助成を上手く活用し表現したいことを実現! アーツカウンシル東京、2023年度〈東京芸術文化創造発信助成〉公募開始

text:高見一樹

サンガツ ベルリンライブ@HAU撮影:Yutaka Endo, LUFTZUG

芸術文化活動、アーティストの表現を支援する公共事業

 芸人、アイドル、ダンサー、ミュージシャン、映像作家、画家……、表現者たちはそれぞれの活動原資をどうやって調達するのだろう。公演やメディア(CD、DVDなど)の販売収入、クラウドや投げ銭のようなファンディングなどを含めると今や活動を支える収入の細目はさまざまだ。ただ 活動を数字で振り返ると、あらためて表現の内容や手段に関わらず芸能・芸術を支配するのはマーケットであり、表現の自由度は、マーケットへの依存の度合いに左右されていることは明らかだ。

 自分の表現したいこと、アートのコンテンツとして伝えられるべきことは、そもそも収支、マーケットに左右されるべきものではないと誰もが思う。だが表現が新しければ新しいほど認知度はゼロ(見たことも聞いたこともないレベル)に近づき、表現のマーケッタビリティは担保を失う。そんなとき可能性として積極的に検討すべきなのが、芸術文化活動に対する公的支援、助成金や補助金だろう。

助成する側/される側から見た助成の意義

 そもそも芸術文化活動に対する助成は、補助金同様、制作予算規模に比べてマーケットが小さく、直接資金調達することが難しい活動のために設けられた支援制度だ。今回紹介するアーツカウンシンル東京(以降:ACTと略)の助成は、助成対象経費の2分の1あるいは3分の2を上限としているが、コンサートなどの制作予算の収入面で、CDなどの販売、チケット販売収入に加えて助成金を組み込めるとずいぶんと肩の力が抜けるだろう。昨今、パンデミックや社会環境の変化によって活動規模を縮小、活動自体を断念せざるを得ないケースも増え、緊急避難的な資金確保の手段として助成や補助金へ応募するケースが増加しているかもしれない。しかしそれは表現に対する助成の本来の趣旨とは異なる。

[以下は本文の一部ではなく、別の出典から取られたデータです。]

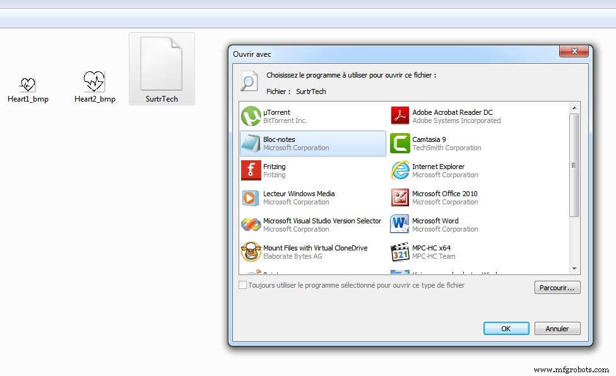Select the Microsoft Word icon
This screenshot has width=616, height=376.
point(400,225)
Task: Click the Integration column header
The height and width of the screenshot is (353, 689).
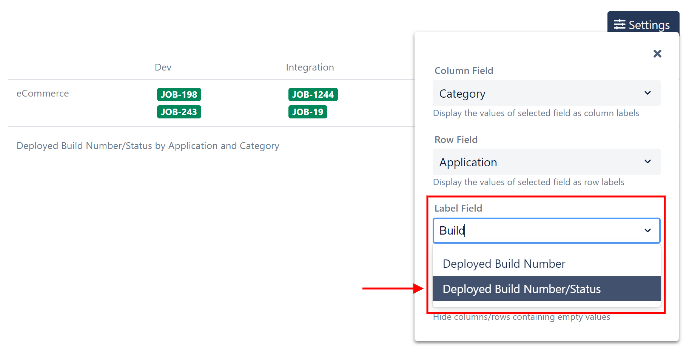Action: tap(310, 68)
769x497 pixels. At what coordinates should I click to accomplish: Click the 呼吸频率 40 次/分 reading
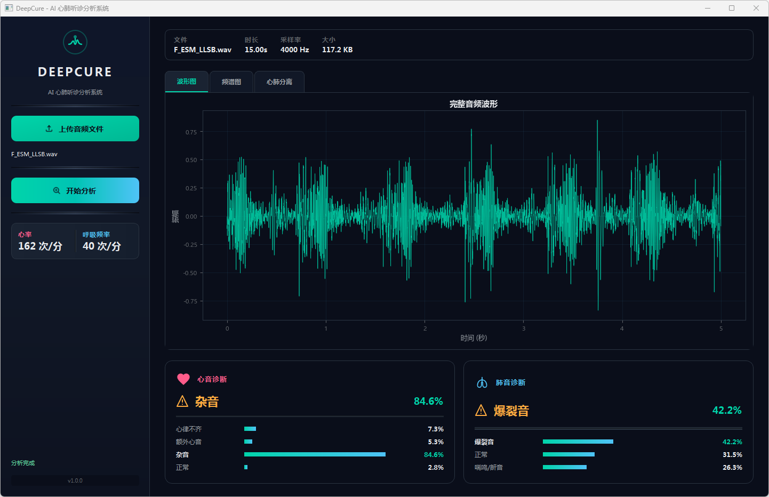click(x=102, y=246)
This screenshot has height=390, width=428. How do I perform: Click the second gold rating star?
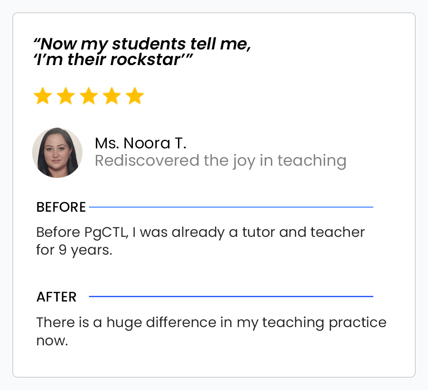coord(66,96)
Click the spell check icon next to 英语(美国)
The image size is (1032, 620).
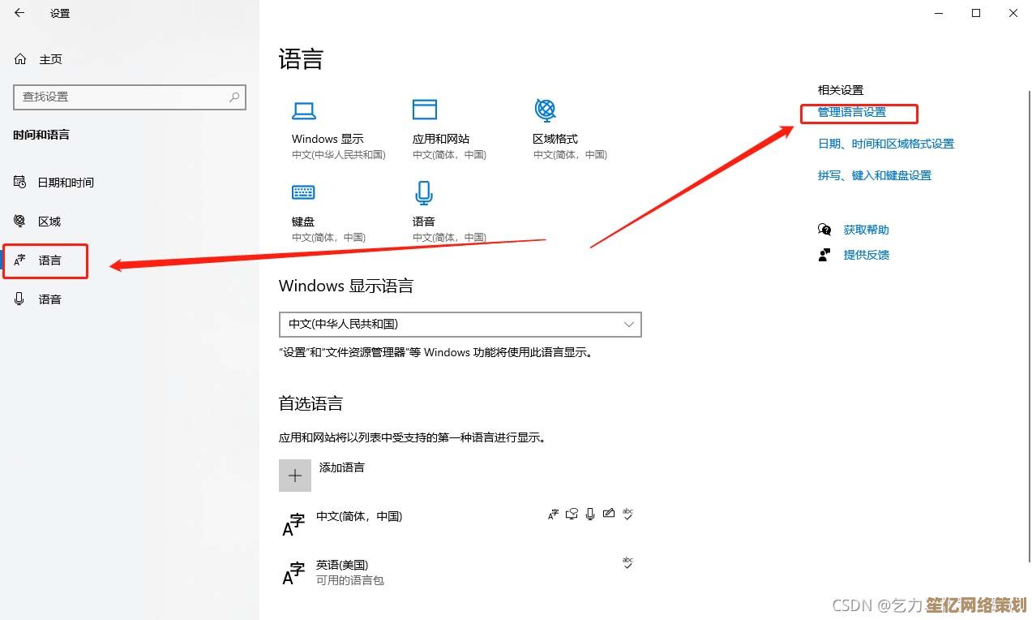(x=627, y=562)
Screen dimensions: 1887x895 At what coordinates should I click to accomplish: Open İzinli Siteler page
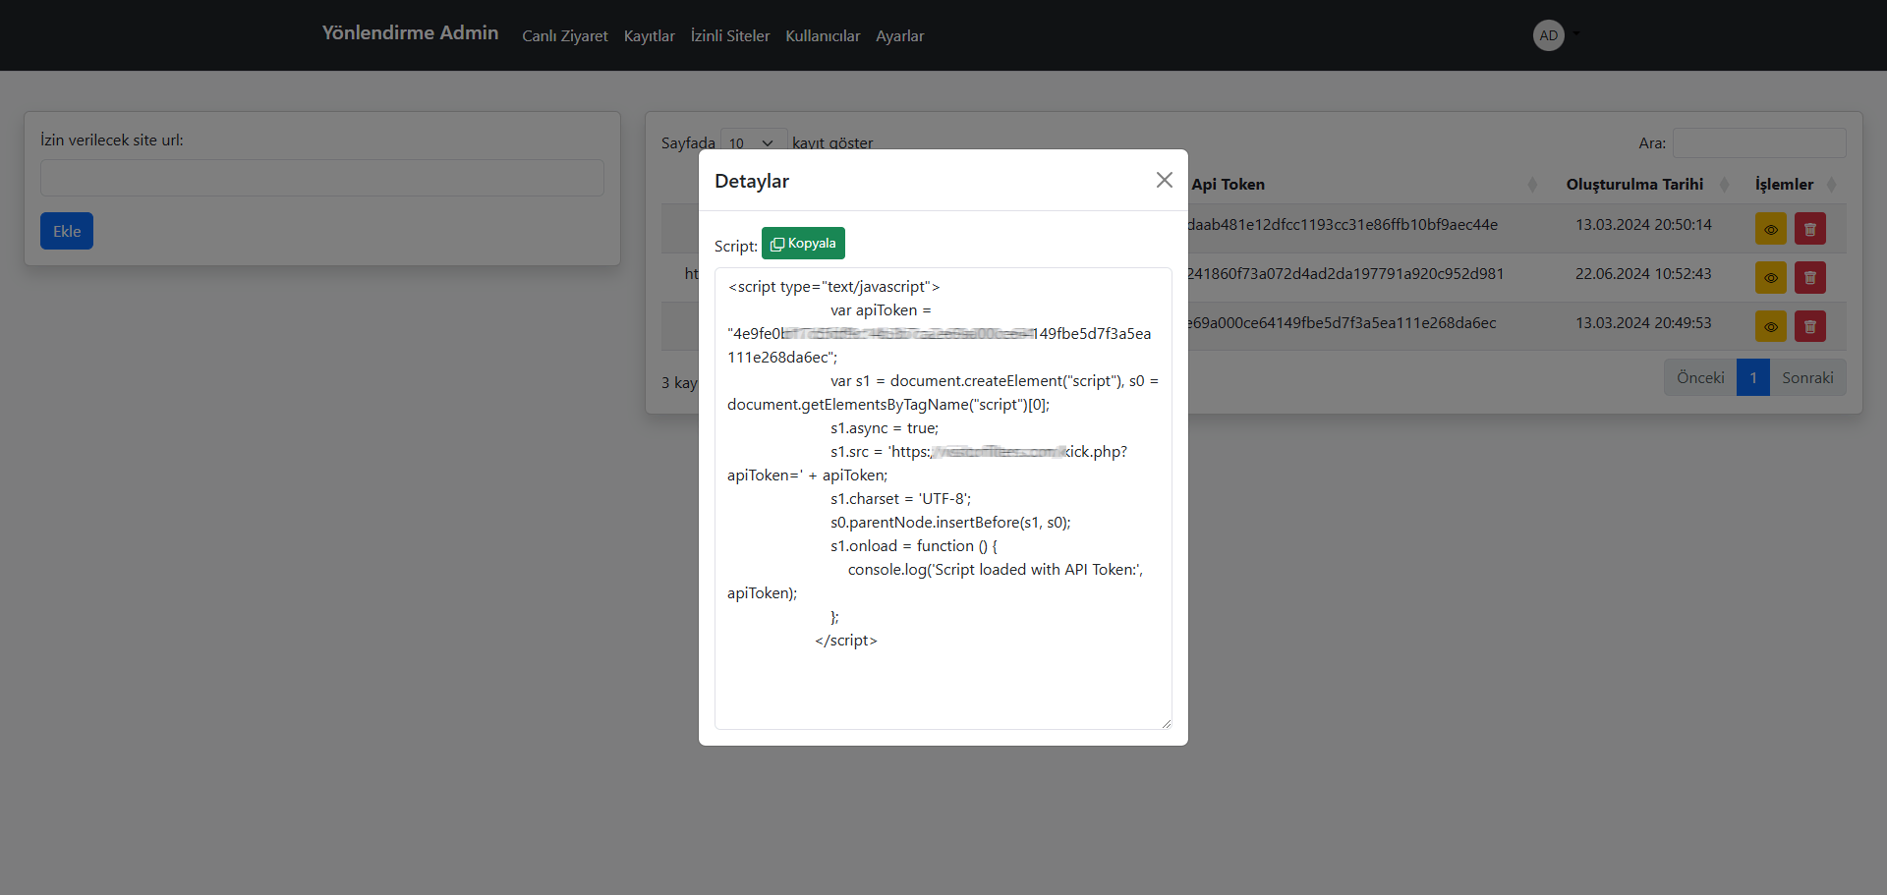point(730,36)

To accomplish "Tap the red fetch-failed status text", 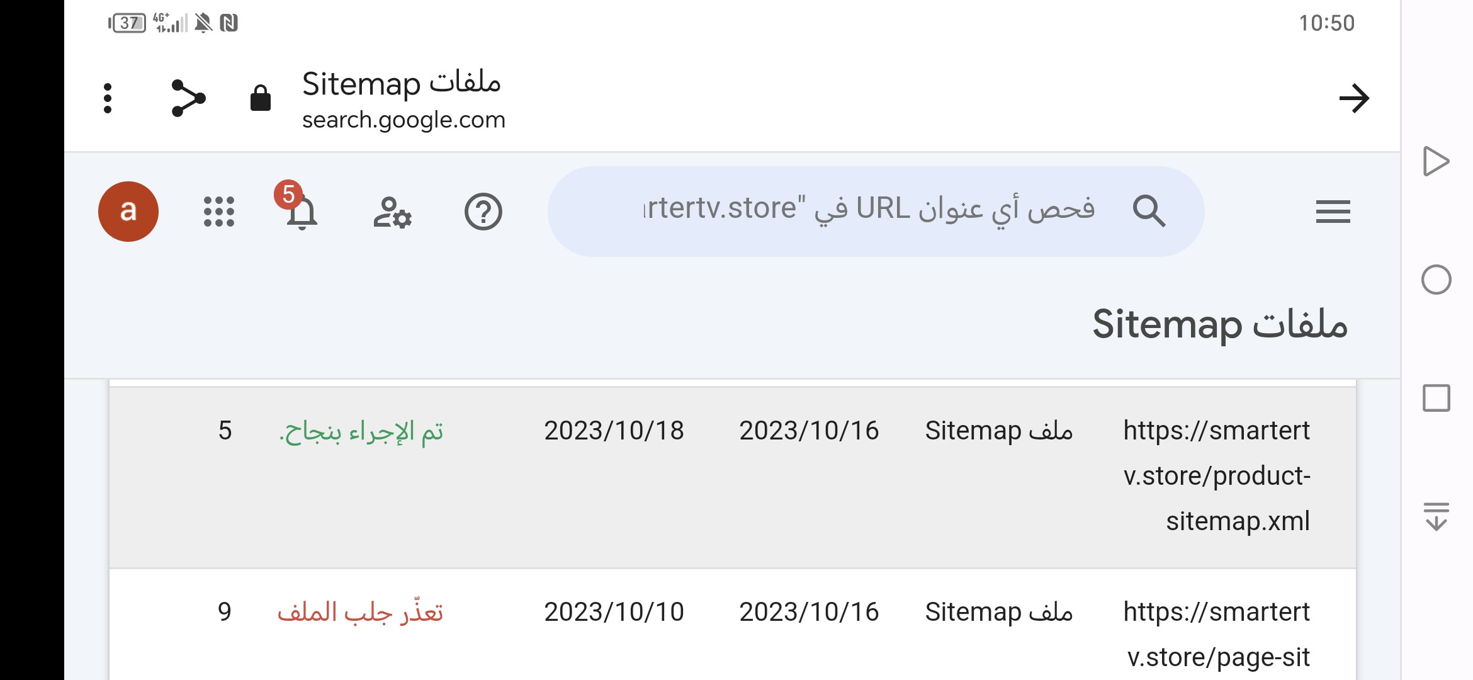I will point(361,612).
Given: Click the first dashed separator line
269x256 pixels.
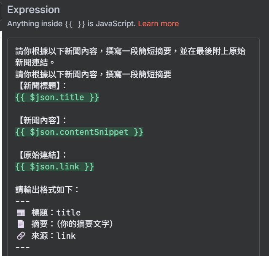Looking at the screenshot, I should pos(22,202).
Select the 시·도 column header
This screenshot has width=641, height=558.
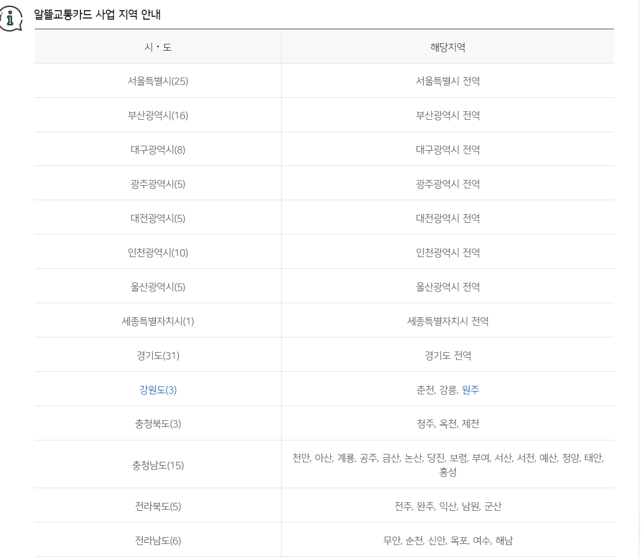[159, 46]
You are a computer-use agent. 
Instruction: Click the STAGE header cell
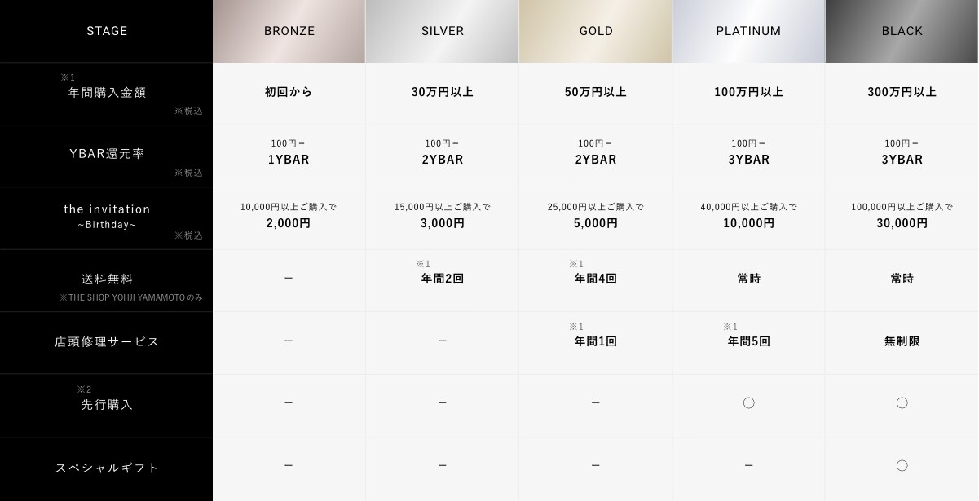tap(107, 31)

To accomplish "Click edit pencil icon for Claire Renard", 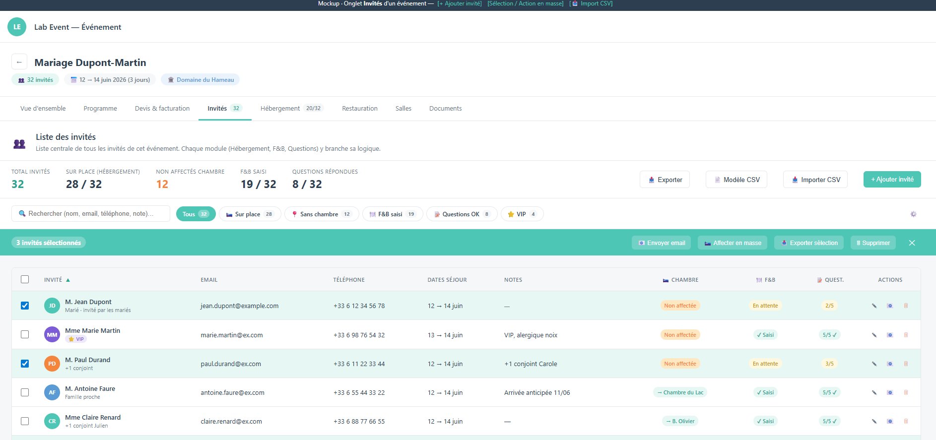I will (874, 421).
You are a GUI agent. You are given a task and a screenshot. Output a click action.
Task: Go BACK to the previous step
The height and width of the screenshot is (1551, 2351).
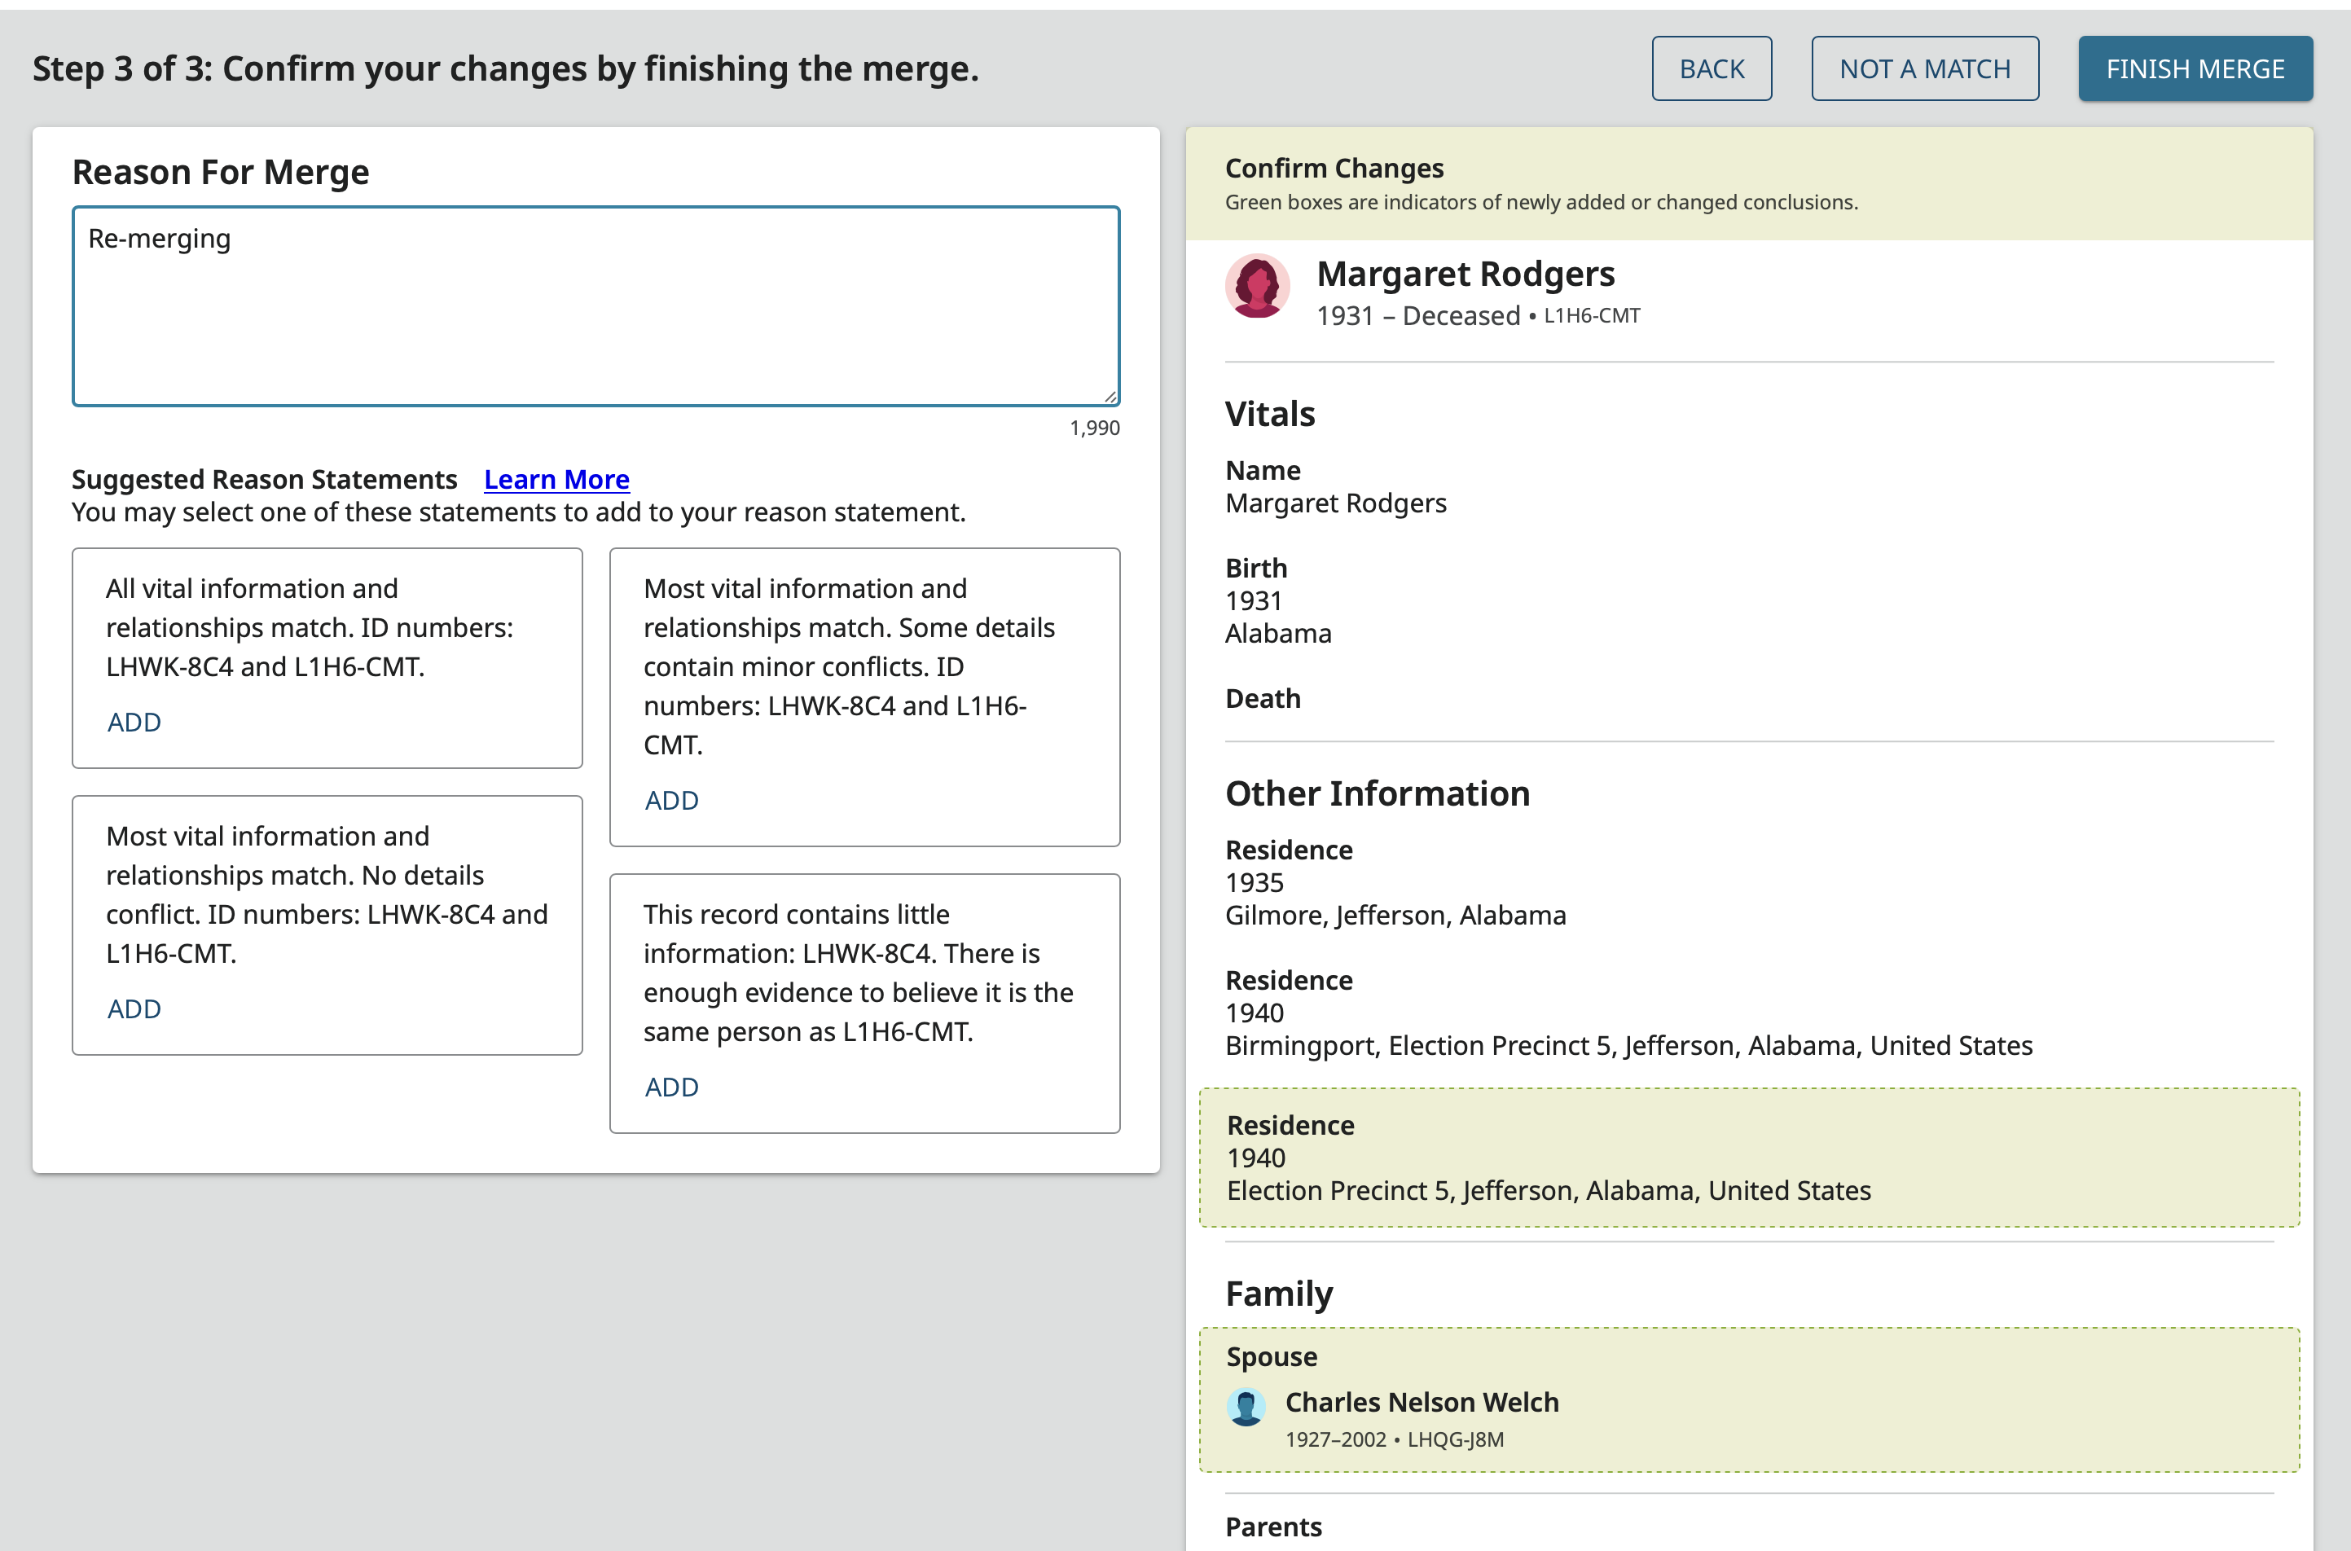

 近年、人々が芸術だと認める表現領域が多様化したこと、知財の蓄積、アートツーリズム、文化都市を創出し観光資源化するなど、芸術文化の投資的価値への期待も受け、こうした支援策は対象を広げその存在感を増している。つまり助成はそもそも表現者のためだけでない。あらゆる人、鑑賞者も巻き込んだ芸術の創造・鑑賞される環境内の好循環を維持、向上させる社会的価値をもつプログラムなのだ。

 こうした助成する側の意図を受けて、受ける側が理解すべきは助成を受ける意味だ。表現や活動はアーティストのものだが、助成申請には、自らの表現への公的支援の必要性を、助成する側に理解させることが不可欠となる。企画意図、実施の実効性、予算の妥当性、透明性など、事業全体についての説明が必要となる。

 助成金交付申請の手続きは、自らの企画や表現を客観的に見つめ直す機会となり、私的なものとして閉じていた意識をパブリックに開いていく。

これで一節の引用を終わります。